*** Supplied records

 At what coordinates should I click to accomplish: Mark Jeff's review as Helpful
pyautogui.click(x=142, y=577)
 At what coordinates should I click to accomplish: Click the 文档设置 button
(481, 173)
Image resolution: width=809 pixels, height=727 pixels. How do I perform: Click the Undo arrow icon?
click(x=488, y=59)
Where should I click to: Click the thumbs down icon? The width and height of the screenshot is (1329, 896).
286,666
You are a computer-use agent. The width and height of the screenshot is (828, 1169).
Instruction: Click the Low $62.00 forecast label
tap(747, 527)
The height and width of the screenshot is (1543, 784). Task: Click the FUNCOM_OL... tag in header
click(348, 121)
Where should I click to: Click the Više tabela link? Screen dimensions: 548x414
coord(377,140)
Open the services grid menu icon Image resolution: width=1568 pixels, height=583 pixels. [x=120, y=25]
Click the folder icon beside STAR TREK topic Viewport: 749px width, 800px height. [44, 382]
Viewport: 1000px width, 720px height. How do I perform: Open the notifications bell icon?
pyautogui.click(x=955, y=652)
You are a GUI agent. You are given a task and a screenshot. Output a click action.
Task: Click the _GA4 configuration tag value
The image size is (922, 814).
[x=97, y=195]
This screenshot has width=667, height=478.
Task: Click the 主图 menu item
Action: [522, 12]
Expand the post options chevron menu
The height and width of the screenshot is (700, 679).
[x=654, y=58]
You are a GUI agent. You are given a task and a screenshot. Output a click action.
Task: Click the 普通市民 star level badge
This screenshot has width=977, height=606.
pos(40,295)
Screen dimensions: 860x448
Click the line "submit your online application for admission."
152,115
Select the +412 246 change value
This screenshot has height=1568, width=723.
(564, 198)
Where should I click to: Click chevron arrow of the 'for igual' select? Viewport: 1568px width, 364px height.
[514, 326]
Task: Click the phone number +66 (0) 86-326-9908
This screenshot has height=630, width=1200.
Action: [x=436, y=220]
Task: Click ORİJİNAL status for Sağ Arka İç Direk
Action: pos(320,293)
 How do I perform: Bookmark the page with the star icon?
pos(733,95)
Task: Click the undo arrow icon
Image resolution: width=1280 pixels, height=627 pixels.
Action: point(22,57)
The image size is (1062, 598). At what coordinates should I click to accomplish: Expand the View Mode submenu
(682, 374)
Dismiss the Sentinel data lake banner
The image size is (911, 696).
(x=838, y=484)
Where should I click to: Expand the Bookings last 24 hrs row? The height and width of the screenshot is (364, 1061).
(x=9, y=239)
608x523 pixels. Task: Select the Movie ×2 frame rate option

******

| Exercise directions |
The reply must present every entry, transcribed with its exact wording.

| Result below |
 At what coordinates should I click to accomplish: Mark Jeff's review as Helpful
pyautogui.click(x=142, y=577)
 At what coordinates should I click to accomplish: Click the 文档设置 button
(481, 173)
Image resolution: width=809 pixels, height=727 pixels. How do I perform: Click the Undo arrow icon?
click(x=488, y=59)
Where should I click to: Click the thumbs down icon? The width and height of the screenshot is (1329, 896).
286,666
You are a computer-use agent. The width and height of the screenshot is (828, 1169).
Instruction: Click the Low $62.00 forecast label
tap(747, 527)
The height and width of the screenshot is (1543, 784). Task: Click the FUNCOM_OL... tag in header
click(348, 121)
Where should I click to: Click the Više tabela link? Screen dimensions: 548x414
coord(377,140)
Open the services grid menu icon Image resolution: width=1568 pixels, height=583 pixels. [x=120, y=25]
Click the folder icon beside STAR TREK topic Viewport: 749px width, 800px height. [44, 382]
Viewport: 1000px width, 720px height. How do I perform: Open the notifications bell icon?
pyautogui.click(x=955, y=652)
You are a GUI agent. You are given a task and a screenshot. Output a click action.
Task: Click the _GA4 configuration tag value
The image size is (922, 814).
[x=97, y=195]
This screenshot has width=667, height=478.
Task: Click the 主图 menu item
Action: [522, 12]
Expand the post options chevron menu
The height and width of the screenshot is (700, 679).
[x=654, y=58]
You are a GUI agent. You are given a task and a screenshot. Output a click action.
Task: Click the 普通市民 star level badge
This screenshot has width=977, height=606.
pos(40,295)
Screen dimensions: 860x448
Click the line "submit your online application for admission."
152,115
Select the +412 246 change value
This screenshot has height=1568, width=723.
(564, 198)
Where should I click to: Click chevron arrow of the 'for igual' select? Viewport: 1568px width, 364px height.
[514, 326]
Task: Click the phone number +66 (0) 86-326-9908
This screenshot has height=630, width=1200.
Action: [x=436, y=220]
Task: Click ORİJİNAL status for Sağ Arka İç Direk
Action: pos(320,293)
 How do I perform: Bookmark the page with the star icon?
pos(733,95)
Task: Click the undo arrow icon
Image resolution: width=1280 pixels, height=627 pixels.
Action: point(22,57)
The image size is (1062, 598). At what coordinates should I click to accomplish: Expand the View Mode submenu
(682, 374)
Dismiss the Sentinel data lake banner
The image size is (911, 696).
(x=838, y=484)
Where should I click to: Expand the Bookings last 24 hrs row? The height and width of the screenshot is (364, 1061).
(x=9, y=239)
608x523 pixels. Task: Select the Movie ×2 frame rate option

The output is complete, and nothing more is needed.